Stored records:

= Beginning of Section =

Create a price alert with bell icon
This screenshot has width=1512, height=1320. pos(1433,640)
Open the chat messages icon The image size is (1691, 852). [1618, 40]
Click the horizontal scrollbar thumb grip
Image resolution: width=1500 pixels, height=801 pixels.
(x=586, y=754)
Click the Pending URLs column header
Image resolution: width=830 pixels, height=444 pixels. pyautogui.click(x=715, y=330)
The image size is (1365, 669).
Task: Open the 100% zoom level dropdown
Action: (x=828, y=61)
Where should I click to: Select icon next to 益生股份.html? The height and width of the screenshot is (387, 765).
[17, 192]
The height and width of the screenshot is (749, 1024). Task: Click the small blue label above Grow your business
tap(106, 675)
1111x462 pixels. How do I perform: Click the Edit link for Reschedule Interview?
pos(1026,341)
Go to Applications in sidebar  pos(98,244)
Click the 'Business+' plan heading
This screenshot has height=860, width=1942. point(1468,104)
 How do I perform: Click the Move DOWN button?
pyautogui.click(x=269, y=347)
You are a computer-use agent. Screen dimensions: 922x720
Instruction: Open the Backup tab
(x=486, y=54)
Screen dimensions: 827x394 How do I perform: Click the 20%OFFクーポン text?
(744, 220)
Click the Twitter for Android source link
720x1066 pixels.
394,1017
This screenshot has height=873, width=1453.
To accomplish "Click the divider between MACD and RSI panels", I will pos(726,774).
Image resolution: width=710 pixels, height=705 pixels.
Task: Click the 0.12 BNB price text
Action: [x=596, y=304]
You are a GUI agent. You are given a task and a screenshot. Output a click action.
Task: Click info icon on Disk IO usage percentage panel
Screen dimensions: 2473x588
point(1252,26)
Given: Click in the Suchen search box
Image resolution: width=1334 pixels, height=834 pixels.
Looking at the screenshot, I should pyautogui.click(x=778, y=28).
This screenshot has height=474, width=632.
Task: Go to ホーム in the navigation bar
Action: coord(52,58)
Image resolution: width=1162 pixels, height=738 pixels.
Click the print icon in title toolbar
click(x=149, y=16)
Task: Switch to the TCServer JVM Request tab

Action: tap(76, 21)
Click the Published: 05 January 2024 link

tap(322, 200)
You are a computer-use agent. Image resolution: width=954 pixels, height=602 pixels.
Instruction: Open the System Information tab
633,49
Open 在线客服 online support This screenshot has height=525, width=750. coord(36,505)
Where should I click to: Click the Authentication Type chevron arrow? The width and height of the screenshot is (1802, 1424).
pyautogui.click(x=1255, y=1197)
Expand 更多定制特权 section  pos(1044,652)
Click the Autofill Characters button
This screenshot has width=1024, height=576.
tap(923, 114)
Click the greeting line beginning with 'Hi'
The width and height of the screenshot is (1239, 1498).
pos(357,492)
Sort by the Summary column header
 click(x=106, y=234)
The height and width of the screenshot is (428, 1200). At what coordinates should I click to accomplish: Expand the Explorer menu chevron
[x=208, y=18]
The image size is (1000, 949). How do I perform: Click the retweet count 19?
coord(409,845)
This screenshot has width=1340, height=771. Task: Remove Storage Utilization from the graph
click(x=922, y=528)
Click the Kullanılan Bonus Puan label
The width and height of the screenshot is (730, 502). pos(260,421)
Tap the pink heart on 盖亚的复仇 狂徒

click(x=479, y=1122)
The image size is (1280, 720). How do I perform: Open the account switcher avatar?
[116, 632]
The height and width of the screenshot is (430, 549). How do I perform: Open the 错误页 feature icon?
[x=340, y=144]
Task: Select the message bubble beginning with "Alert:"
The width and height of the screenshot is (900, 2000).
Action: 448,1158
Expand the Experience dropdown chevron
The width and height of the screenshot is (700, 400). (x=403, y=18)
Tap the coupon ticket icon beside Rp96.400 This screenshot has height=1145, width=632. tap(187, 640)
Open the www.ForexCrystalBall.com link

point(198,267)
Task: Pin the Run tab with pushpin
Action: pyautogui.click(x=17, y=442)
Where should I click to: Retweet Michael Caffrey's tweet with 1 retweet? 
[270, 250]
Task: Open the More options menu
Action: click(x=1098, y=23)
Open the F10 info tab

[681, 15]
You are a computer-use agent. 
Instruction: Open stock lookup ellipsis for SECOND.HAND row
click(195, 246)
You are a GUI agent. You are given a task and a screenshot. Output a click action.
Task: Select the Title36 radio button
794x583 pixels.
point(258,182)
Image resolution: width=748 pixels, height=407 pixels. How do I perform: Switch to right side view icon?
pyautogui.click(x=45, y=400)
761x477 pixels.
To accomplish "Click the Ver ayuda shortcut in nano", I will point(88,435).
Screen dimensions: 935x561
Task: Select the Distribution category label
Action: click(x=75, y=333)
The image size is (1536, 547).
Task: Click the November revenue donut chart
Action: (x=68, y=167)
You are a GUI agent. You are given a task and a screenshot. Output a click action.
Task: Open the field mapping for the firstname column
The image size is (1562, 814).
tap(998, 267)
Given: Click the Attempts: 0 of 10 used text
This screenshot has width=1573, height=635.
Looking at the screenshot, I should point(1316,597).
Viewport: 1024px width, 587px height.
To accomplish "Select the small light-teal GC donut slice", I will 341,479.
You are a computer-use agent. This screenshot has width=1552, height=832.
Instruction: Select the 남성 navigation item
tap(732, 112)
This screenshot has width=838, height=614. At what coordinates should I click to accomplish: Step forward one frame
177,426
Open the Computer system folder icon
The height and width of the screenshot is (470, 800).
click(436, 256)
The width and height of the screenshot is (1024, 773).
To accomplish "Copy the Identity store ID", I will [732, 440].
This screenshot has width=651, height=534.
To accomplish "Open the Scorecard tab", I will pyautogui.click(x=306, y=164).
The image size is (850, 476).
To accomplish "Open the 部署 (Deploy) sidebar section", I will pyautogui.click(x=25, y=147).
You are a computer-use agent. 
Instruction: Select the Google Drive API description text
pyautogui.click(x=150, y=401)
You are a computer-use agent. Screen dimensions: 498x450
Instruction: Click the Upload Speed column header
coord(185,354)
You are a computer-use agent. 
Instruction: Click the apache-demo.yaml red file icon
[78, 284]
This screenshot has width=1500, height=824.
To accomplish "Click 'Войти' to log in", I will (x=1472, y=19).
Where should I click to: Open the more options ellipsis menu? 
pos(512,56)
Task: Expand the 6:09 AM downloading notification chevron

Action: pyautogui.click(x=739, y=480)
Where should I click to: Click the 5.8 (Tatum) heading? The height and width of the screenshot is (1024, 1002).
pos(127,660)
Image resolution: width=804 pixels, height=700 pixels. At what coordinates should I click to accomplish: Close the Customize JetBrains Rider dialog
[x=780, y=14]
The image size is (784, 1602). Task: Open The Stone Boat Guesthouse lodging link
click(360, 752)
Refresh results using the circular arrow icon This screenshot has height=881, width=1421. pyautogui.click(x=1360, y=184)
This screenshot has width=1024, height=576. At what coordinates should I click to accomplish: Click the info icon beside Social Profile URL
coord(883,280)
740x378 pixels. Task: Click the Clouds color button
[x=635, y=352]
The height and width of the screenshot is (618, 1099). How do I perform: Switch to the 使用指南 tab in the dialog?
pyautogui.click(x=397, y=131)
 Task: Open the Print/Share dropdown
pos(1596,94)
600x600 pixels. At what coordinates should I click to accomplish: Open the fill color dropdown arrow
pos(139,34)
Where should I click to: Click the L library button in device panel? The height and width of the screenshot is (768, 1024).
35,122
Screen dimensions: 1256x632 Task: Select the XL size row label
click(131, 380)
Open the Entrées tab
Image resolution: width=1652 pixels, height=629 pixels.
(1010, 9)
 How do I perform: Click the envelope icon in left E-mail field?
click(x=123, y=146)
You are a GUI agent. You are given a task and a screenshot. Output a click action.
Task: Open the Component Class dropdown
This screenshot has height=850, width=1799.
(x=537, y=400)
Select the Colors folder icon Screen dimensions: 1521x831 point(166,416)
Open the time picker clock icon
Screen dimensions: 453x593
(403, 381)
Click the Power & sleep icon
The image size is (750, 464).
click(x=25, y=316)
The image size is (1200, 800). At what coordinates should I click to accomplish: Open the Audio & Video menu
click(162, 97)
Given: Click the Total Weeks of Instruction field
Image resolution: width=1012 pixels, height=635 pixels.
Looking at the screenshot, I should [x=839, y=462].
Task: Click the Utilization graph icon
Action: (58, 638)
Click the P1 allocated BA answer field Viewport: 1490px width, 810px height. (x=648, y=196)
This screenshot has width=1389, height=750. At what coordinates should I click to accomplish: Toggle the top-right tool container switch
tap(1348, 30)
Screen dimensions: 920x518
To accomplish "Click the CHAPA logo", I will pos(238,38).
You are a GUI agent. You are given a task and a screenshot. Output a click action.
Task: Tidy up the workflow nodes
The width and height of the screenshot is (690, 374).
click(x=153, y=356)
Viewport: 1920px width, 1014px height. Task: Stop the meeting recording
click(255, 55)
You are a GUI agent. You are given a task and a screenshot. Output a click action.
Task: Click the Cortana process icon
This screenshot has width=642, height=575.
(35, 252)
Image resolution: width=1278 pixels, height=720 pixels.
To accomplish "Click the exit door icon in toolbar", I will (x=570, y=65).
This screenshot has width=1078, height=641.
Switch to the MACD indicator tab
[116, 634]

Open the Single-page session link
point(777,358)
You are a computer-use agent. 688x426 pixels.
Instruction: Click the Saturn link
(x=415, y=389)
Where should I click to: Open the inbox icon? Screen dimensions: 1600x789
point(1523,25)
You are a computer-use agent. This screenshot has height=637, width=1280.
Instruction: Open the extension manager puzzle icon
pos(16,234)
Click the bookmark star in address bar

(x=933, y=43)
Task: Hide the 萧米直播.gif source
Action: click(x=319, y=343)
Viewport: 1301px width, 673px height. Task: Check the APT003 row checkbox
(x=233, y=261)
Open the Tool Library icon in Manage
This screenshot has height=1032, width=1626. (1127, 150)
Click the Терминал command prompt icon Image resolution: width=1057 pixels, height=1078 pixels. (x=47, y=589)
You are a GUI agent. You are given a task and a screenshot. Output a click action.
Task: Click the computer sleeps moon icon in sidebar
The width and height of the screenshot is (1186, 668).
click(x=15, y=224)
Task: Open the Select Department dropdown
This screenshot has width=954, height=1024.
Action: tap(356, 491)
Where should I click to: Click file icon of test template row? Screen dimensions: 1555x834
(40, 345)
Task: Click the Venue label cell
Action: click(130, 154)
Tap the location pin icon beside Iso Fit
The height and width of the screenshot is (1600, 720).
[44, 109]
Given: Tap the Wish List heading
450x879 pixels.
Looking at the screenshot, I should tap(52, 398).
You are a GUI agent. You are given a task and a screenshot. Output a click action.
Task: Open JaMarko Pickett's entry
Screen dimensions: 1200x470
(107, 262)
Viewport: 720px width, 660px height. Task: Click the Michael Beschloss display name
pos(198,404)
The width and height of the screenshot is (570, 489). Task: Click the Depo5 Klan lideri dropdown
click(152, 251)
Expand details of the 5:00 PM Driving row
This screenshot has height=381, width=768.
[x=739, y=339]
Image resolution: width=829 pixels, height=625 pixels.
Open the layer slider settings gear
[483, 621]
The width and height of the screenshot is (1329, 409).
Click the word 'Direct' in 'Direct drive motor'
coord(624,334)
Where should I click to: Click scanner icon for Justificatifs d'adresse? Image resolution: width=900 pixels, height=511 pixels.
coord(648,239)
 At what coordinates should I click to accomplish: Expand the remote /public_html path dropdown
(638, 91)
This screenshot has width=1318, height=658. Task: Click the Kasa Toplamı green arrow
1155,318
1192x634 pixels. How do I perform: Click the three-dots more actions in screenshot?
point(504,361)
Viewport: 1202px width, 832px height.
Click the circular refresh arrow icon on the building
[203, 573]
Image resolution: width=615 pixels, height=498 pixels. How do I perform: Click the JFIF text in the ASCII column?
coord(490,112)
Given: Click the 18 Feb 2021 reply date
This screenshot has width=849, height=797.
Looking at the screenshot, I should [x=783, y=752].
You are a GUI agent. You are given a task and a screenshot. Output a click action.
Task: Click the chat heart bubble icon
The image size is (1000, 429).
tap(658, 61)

= End of Section =

• **Task instructions**:
Copy out, word for word, the part of the entries above that begins at the line with "Instruction: Open stock" and ends at the line with "761x477 pixels.", including both.

• **Answer to this exercise**:
Instruction: Open stock lookup ellipsis for SECOND.HAND row
click(195, 246)
You are a GUI agent. You are given a task and a screenshot. Output a click action.
Task: Select the Title36 radio button
794x583 pixels.
point(258,182)
Image resolution: width=748 pixels, height=407 pixels. How do I perform: Switch to right side view icon?
pyautogui.click(x=45, y=400)
761x477 pixels.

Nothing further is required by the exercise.